And I'm glad I got to see that without having to go outside, because it's cold as the dickens out there. At least we had a clear view in my corner of the Midwest.
But while I was still grading a couple of days ago, I took a quick bookstore break, and saw that the New York Public Library has produced a kit for organizing your home library: it consists of a book with advice about classification systems, cataloguing, bookshelf-buying, preservation, and the like; a CD-ROM with library software; and a binder for record-keeping. I immediately thought "What a cool idea! I want one of those!" and then "But it's $40 and I'm trying to keep to a budget" and then "Maybe I could just eat more rice and lentils this month and call it even..." After all, the book on "Your Home Library" does include a section on how to cull your book collection and sell your used books — so it could be a money-saver in the end, right? Right?
Perhaps academic librarianship really is where I'm heading. All I got out of a panel discussion of museum careers that the Midwest U. Career Center hosted last night was "Gosh, I like going to museums, but museum work sounds like more of a people-oriented career than I really want." I think, on the whole, I'd rather be the person behind the scenes fiddling with information — tracking it down, putting it together, organizing it, writing it up, editing it — than the person out talking to the public, or to large numbers of people, anyway.

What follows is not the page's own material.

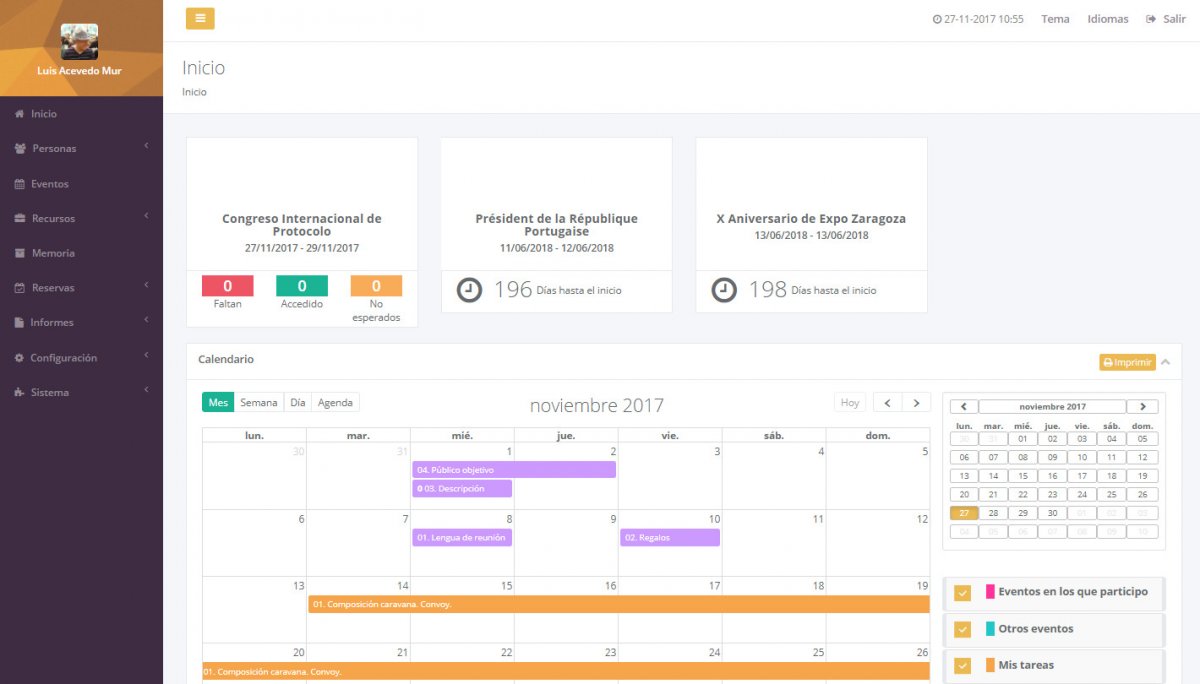The image size is (1200, 684).
Task: Toggle the 'Otros eventos' checkbox
Action: (962, 630)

I suck at sales because I absolutely hate asking strangers for money, I can't see myself doing PR, and I've realized after several years of teaching that I much prefer helping people one-on-one to being in front of a class. But I'm still wondering what other careers could fall into the less-public-contact, information-oriented category. Too bad there's no career book entitled Information-Wrangling Jobs for Introverted Nerds with Strong Verbal Skills. Because if there were, I'd be all over it.
Amen. While there are plenty of areas in my life that I wouldn't share with the blogosphere, I've been feeling a kind of longing to write about daily life lately. Perhaps as a symptom of this, I've been drawn to the narrative elements in my students' papers — which, for me, is odd. Usually I don't assign personal narratives because I find that many students already know how to tell a story, even if they have trouble putting together an argument, and I'd rather use the first weeks of the semester to start laying the groundwork for the latter. And there are some things I'd really rather not know about my students, speaking of the separation between the academic and the personal. But the best papers from the batch I've been grading have been the ones that managed to accomplish both analysis (the main part of the assignment) and personal narrative. A few of them were stunning. It reminded me that, for all I'm a poetry person, the storytelling impulse goes back even further in my life than the song-making impulse does.

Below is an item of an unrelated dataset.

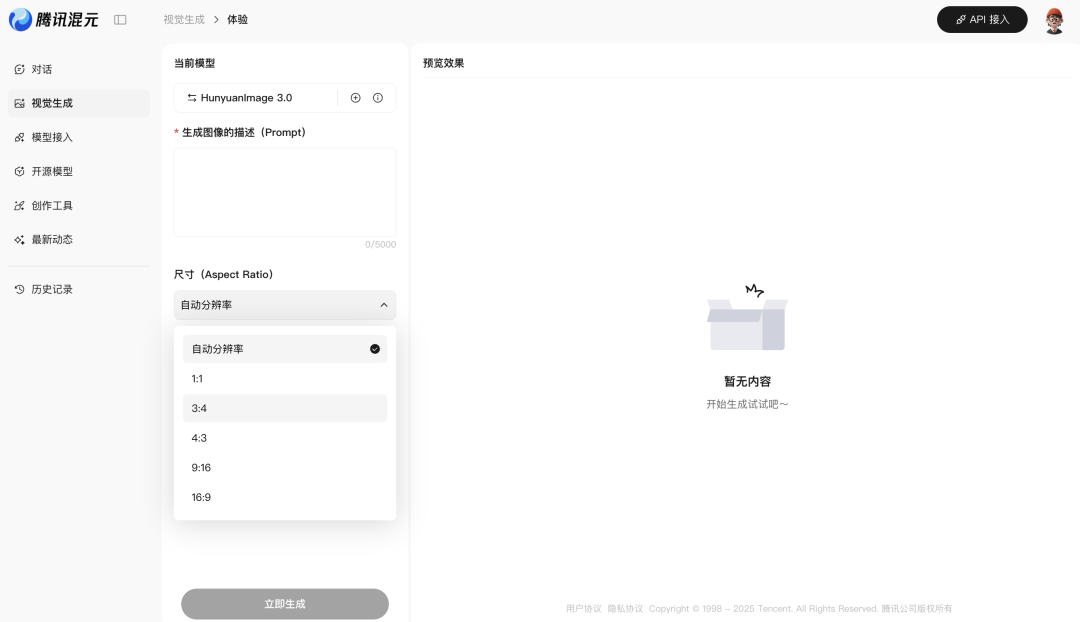
Task: Choose the 16:9 aspect ratio option
Action: click(284, 497)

So I'm all in favor of writing about girlfriends and dinners. While I don't have a girlfriend at present (more's the pity; I need to get out more) and I haven't had dinner yet tonight (too busy writing this), here's a snippet about what my afternoon was like.
I went to one of Collegeville's approximately 7 billion coffee shops to grade. This particular coffee shop is relatively new, not part of a chain, decorated with photographs by some local photographer who seems to like cemetaries, and possessed of good coffee and sidewalk tables. Half the people I know seem to have discovered it within the last few months. Today was remarkably, unseasonably mild, nearly 70 degrees and sunny, and I knew that if I didn't get outside, I wouldn't get to see weather like this again until May. There was an empty outdoor table, where I sat with someone else's ashtray and my stack of papers and the background noise of the street. I had a view up the street and toward the Art Deco facade of a row of businesses (watchmaker, jeweler, movie theater); I had coffee and cigarettes and fragments of overheard conversation from the other tables, including a guy attempting to say something in Spanish about Shakespeare — not terribly coherently — and someone else telling a passing friend "You look beautiful!" I stayed there until 5:30, when my pen ran out of ink and the wind started to blow a little colder and swirl the ashes around the table. And as I walked home it was the blue hour,* post-sunset but pre-dark, with the moon backlighting a small spot in the clouds. It was one of those odd moments where you know that for once, you're entirely happy, even though there's no particular reason for it. Now I'm going to watch a bit of one of the DVDs I borrowed from the library last week and haven't had time to watch, and then grade the last five or six papers in today's quota. But first I'll make dinner: an omelet, some pasta with pesto, and some endive that's starting to wilt that I think I can doctor up by sautéing with garlic.
* See Edward Gorey's L'Heure Bleue, possibly his most beautiful book, which includes dialogue such as "I should like a parsley sandwich." "To the best of my knowledge they are no longer in season." and "More is happening out there than we are aware of." "It is possibly due to some unknown direful circumstance."